Inverse Chance Constrained Optimal Power Flow

TL;DR

This paper introduces an inverse chance constrained optimal power flow method that determines the maximum feasible security level for power systems, using a novel iterative algorithm and revealing complex feasibility boundaries.

Contribution

It transforms the security level into a decision variable and develops a Newton-Raphson-like algorithm to efficiently find the highest feasible security level in CC-OPF.

Findings

Revealed complex feasibility boundaries for security levels.

Demonstrated the effectiveness of the inverse CC-OPF approach.

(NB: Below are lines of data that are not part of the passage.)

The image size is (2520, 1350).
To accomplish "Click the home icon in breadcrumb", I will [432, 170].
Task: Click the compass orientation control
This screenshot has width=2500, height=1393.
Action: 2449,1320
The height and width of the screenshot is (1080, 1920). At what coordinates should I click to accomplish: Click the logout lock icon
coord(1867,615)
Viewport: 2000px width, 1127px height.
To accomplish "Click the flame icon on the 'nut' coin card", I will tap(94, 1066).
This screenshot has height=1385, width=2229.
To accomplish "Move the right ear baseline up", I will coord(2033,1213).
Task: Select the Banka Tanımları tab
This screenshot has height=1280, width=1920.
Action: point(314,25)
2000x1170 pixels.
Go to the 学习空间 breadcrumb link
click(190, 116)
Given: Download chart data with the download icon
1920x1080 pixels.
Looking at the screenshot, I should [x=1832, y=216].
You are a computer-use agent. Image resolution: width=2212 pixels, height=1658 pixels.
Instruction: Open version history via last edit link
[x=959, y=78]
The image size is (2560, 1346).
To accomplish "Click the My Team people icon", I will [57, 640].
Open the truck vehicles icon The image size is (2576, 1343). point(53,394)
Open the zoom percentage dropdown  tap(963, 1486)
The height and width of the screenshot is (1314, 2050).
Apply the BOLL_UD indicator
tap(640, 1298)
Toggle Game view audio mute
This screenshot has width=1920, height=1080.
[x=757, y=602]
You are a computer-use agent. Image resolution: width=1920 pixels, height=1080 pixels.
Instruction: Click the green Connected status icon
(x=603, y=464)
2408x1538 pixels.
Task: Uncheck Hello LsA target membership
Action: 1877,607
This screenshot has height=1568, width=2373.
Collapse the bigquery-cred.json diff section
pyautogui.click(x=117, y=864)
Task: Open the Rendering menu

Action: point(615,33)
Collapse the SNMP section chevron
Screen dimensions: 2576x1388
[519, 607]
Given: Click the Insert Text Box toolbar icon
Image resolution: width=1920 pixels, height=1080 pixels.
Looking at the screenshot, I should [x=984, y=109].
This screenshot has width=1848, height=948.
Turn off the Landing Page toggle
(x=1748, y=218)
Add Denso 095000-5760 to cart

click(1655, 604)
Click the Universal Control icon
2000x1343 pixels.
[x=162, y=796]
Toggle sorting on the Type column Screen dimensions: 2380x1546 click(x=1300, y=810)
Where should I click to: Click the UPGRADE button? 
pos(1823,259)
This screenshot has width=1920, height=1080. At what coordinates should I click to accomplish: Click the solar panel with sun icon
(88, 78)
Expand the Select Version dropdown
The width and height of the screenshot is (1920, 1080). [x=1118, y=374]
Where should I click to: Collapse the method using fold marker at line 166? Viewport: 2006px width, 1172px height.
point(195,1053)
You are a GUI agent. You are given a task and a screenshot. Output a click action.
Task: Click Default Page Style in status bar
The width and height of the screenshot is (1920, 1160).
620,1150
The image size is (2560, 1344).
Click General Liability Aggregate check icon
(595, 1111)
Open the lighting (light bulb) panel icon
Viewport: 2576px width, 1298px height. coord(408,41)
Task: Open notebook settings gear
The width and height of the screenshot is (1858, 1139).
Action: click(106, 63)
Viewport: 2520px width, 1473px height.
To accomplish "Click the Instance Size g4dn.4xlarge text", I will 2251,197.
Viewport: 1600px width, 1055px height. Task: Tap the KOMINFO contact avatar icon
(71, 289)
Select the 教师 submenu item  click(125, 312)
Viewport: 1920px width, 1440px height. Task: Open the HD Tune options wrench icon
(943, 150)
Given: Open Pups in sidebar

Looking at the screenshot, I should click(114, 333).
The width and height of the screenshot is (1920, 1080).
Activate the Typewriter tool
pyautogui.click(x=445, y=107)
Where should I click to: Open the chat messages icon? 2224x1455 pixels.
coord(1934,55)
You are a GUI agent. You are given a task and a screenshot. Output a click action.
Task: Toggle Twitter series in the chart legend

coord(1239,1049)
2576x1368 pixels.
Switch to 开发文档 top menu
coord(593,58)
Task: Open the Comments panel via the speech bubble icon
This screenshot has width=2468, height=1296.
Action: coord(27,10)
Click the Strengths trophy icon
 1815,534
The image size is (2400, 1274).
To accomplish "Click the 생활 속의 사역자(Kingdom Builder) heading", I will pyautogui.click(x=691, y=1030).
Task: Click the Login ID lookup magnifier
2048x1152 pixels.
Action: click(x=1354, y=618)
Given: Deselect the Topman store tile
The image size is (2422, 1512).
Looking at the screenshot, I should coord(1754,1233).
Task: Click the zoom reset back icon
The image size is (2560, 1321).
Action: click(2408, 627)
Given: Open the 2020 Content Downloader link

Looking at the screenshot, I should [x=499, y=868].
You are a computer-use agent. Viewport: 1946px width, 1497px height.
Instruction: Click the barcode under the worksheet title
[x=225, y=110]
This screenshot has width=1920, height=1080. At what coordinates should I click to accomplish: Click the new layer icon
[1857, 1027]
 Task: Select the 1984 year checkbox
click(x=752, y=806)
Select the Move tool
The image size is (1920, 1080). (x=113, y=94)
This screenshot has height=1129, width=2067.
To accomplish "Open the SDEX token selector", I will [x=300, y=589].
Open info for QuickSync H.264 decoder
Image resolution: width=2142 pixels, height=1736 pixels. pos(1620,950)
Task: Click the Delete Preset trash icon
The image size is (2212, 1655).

Highlighted the importance of coordinating security levels across multiple constraints.

Abstract

The chance constrained optimal power flow (CC-OPF) essentially finds the low-cost generation dispatch scheme ensuring operational constraints are met with a specified probability, termed the security level. While the security level is a crucial input parameter, how it shapes the CC-OPF feasibility boundary has not been revealed. Changing the security level from a parameter to a decision variable, this letter proposes the inverse CC-OPF that seeks the highest feasible security level supported by the system. To efficiently solve this problem, we design a Newton-Raphson-like iteration algorithm leveraging the duality-based sensitivity analysis of an associated surrogate problem. Numerical experiments validate the proposed approach, revealing complex feasibility boundaries for security levels that underscore the importance of coordinating security levels across multiple chance constraints.